Old dogs, new tricks etc.

(Photo borrowed from Getty Images via

I caught an hour or so of the Byron Nelson yesterday and I was taken with particular interest by Stuart Appleby's golf shirt. He was wearing a rather nice fitting, white colorblock polo with a fuchsia detailing across the back and shoulder. My immediate reaction is always to look for a logo to identify the apparel sponsor, but in this case, I already knew: Stuart wears Cutter and Buck. 

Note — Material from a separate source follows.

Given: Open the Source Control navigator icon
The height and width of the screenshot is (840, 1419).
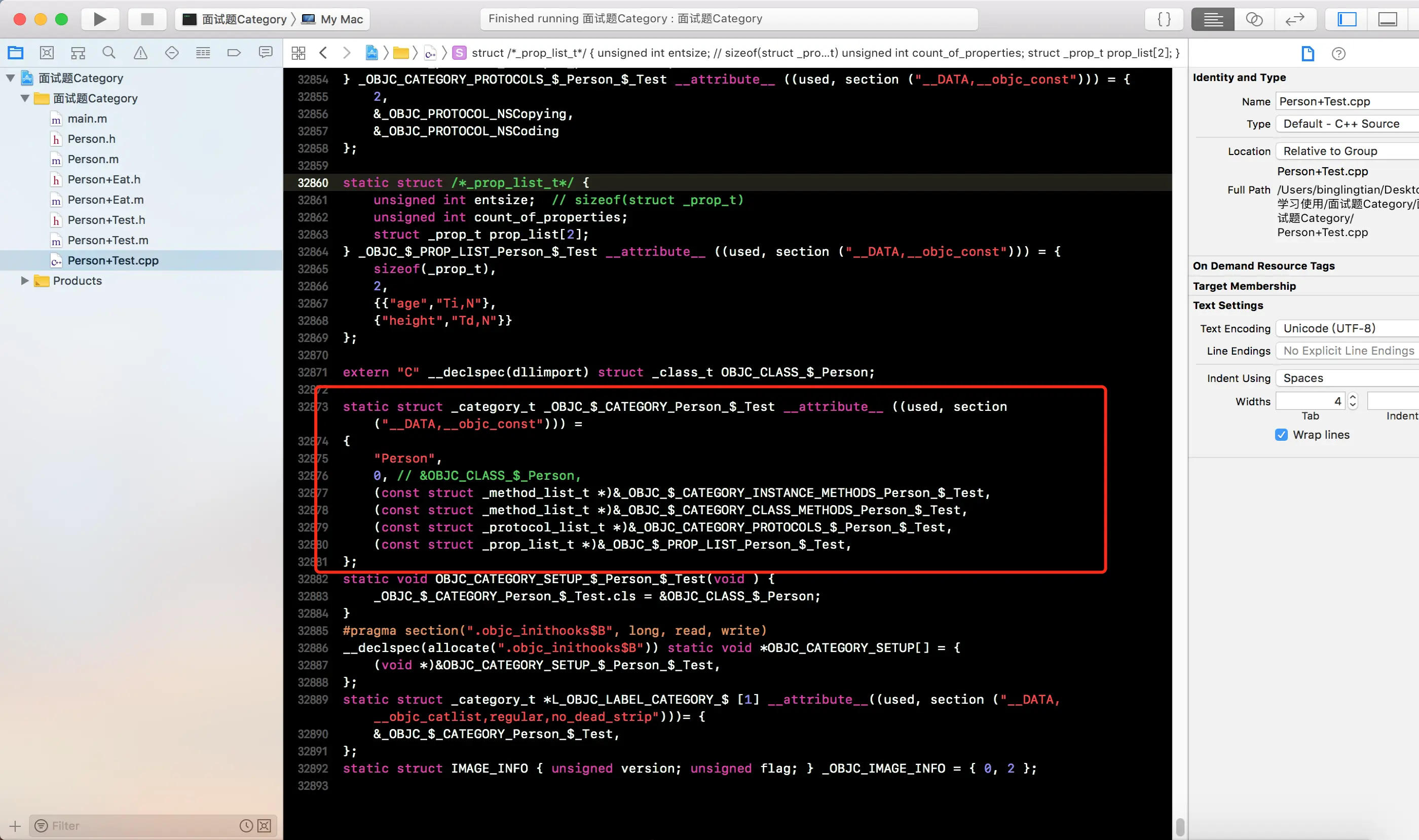Looking at the screenshot, I should [47, 53].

Now, I had long ago written off C+B from my peripheral based on illicit memories of garbage bag sized shirts that required me rolling up the sleeves several times to reach my desired length. When I was at the International Junior Golf Academy in Hilton Head, I played in a local tournament and finished 2nd, scoring roughly 350 dollars in pro shop credit. Due to their selection ranging from Cutter to Buck, I was saddled with several new shirts and such is how my dilemma and ensuing write-off of the brand commenced. 

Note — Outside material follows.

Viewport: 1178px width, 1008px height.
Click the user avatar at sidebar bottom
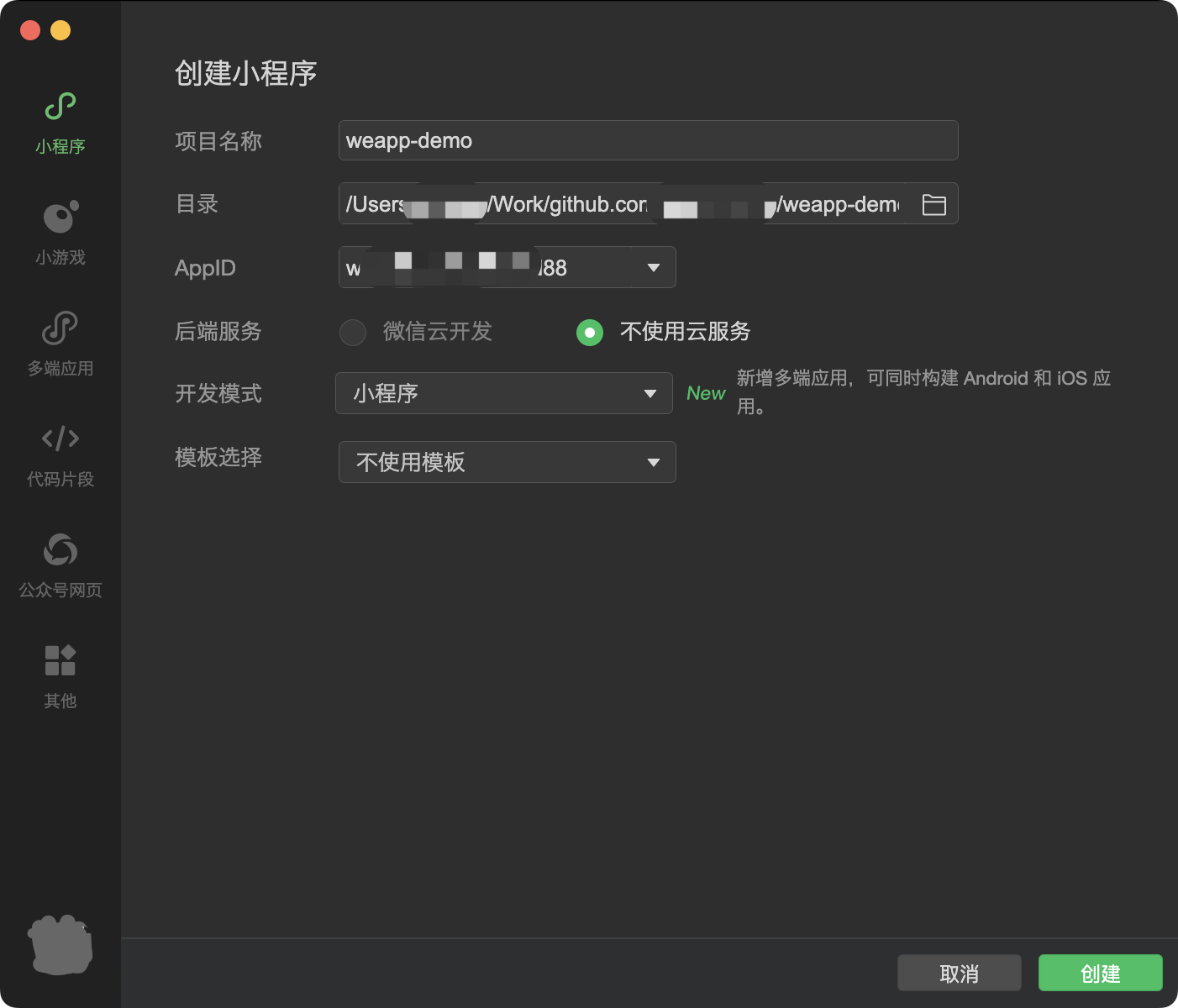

That being said, back to yesterday's sudden curiosity - I immediately cued up the Cutter and Buck website

It appears that the line of CB Drytec poly-blend polos, with their younger and more modern styling, is their answer to the evolving demands of guys like Stuart. I checked out the selection and the shirts seem to settle somewhere between Adidas Climacool and Bobby Jones - if that makes any sense. There are some distinctly successful designs, like the shirt Stuart wore on Thursday, but many are predictably uninspired. The question remains the fit - has C+B cut their new offerings in that overly generous way that I remember aka was Stuart wearing an XS? Or does new attitude manifest itself into new sizing? I'll have to delve into further recon to bring you an answer to that question. 

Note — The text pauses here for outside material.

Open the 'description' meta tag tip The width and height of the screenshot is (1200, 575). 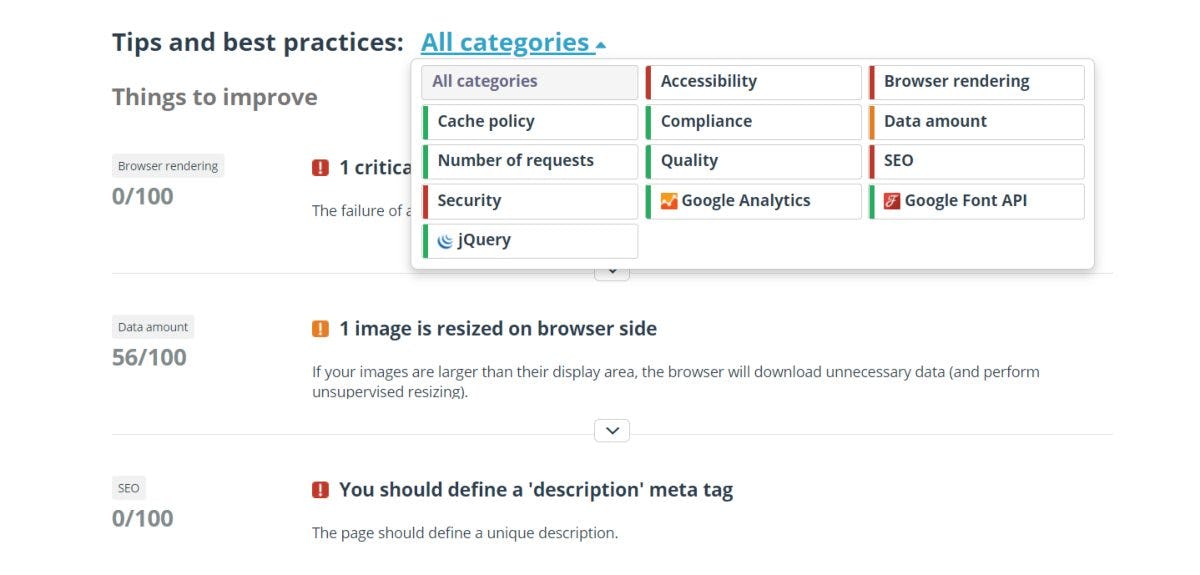click(535, 490)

As many of you are familiar, Cutter and Buck - to their credit - has also released a collection in the past few years called CBUK - which offers slimmer fits, more aggressive detailing and aims at the younger golfing set. But the offerings are honestly quite limited and I can't help but think when I look at CBUK, "If Fred Durst played golf...." (He very well may...)

I'm always happy to hear that classic apparel companies are updating their collections to meet the needs of modern golfers, but you can't swim the English Channel with one hand on the dock, mate. Jump in, get wet, put the proper people in charge and churn out some successful clothing. Stuart's shirt on Thursday was a glimpse into what could be. Make it so.